__Task to complete__. Although the data below holds other lines too, output only those from the line with "View site information icon beside URL" up to and including the line with "Given: Open post options menu dots", exactly as they appear.

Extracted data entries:
================================
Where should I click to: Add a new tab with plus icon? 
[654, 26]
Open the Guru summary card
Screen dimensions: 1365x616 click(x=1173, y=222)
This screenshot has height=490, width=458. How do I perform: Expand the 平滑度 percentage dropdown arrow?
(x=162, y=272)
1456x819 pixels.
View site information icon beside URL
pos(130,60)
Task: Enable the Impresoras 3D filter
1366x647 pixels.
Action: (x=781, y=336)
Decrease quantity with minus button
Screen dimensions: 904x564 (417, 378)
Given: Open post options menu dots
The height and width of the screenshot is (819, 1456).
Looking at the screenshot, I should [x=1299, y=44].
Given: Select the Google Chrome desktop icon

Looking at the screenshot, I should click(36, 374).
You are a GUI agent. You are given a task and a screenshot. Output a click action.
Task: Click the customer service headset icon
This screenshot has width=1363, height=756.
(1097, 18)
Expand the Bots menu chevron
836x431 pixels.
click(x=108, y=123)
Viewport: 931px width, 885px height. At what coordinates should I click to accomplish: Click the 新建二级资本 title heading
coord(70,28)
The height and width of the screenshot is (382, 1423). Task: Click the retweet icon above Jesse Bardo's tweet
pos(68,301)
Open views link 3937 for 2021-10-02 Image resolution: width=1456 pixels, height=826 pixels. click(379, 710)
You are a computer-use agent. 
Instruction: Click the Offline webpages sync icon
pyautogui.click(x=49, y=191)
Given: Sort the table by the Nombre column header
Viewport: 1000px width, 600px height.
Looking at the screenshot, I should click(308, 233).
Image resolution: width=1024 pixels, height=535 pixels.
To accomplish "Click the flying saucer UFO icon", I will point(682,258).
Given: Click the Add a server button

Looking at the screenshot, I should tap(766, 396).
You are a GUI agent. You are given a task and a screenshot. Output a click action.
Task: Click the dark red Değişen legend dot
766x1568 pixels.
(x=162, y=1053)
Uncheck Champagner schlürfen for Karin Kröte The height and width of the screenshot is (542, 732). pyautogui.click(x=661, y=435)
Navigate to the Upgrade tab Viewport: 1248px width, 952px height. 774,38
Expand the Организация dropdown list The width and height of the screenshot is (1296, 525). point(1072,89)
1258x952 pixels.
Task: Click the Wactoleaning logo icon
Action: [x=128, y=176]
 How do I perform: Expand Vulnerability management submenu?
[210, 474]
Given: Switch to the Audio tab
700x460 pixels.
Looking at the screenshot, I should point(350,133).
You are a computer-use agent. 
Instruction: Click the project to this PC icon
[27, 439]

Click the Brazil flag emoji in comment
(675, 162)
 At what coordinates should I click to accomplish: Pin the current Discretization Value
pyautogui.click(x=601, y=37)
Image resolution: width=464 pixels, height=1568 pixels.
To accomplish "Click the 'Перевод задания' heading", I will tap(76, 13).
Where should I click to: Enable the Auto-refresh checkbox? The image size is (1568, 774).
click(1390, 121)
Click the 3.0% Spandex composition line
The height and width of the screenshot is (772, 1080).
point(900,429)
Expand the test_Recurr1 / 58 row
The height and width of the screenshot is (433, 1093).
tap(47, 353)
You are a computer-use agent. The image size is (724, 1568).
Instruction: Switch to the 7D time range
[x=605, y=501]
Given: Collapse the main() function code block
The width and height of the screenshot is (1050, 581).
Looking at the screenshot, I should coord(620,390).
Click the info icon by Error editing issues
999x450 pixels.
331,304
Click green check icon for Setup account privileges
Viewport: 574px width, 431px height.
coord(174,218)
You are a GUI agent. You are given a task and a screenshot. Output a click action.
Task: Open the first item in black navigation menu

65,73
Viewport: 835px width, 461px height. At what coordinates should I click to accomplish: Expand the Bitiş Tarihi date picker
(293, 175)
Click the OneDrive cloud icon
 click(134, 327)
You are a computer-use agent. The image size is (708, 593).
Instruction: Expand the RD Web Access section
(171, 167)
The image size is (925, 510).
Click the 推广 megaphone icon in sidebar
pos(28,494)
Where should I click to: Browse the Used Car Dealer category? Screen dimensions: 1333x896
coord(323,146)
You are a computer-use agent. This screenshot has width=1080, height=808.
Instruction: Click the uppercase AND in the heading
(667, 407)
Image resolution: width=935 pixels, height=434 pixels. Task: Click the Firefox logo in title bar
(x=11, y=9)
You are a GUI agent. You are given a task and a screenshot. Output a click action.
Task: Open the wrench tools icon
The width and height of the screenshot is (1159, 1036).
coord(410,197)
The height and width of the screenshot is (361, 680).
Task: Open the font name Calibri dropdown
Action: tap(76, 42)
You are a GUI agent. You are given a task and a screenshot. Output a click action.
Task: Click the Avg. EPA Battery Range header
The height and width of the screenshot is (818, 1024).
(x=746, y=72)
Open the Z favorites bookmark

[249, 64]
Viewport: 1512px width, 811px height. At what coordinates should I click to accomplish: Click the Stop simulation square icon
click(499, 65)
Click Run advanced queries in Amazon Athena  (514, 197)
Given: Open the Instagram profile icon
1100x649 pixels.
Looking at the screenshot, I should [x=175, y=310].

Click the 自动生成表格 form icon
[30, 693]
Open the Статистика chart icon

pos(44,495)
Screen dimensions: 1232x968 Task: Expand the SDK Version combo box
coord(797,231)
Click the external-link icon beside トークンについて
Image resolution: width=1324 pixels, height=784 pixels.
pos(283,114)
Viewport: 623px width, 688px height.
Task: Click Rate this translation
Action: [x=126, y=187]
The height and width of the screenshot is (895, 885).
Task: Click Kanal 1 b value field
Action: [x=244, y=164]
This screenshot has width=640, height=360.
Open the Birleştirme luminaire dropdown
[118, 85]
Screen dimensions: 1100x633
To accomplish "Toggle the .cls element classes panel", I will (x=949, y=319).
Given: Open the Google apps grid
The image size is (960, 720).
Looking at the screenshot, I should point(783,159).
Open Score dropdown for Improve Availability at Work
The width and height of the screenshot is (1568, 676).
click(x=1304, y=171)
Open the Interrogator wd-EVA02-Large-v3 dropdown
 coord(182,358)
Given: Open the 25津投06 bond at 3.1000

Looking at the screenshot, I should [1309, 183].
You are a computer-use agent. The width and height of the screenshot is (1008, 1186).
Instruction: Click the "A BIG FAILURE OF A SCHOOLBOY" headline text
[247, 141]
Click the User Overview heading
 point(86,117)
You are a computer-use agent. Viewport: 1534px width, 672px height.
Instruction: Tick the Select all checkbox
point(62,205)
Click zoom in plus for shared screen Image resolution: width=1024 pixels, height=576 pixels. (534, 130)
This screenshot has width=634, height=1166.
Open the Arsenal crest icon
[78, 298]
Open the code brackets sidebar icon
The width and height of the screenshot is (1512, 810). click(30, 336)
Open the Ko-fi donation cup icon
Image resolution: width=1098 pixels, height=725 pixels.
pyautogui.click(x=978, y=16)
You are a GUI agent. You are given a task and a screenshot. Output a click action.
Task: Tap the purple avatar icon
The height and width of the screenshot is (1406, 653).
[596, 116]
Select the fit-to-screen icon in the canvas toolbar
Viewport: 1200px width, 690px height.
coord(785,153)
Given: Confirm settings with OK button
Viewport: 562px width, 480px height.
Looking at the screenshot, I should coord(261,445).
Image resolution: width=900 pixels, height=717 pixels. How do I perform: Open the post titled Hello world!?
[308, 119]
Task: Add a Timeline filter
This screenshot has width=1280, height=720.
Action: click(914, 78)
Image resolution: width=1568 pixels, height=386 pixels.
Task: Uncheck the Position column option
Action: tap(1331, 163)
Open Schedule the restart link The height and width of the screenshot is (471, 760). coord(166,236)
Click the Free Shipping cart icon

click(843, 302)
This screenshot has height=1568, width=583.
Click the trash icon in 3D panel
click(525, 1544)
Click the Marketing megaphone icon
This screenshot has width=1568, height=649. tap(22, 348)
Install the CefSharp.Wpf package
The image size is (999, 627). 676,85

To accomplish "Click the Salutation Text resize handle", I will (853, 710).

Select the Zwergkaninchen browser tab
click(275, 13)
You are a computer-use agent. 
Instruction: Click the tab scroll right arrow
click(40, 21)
================================
__Exercise answer__.
View site information icon beside URL
pos(130,60)
Task: Enable the Impresoras 3D filter
1366x647 pixels.
Action: (x=781, y=336)
Decrease quantity with minus button
Screen dimensions: 904x564 (417, 378)
Given: Open post options menu dots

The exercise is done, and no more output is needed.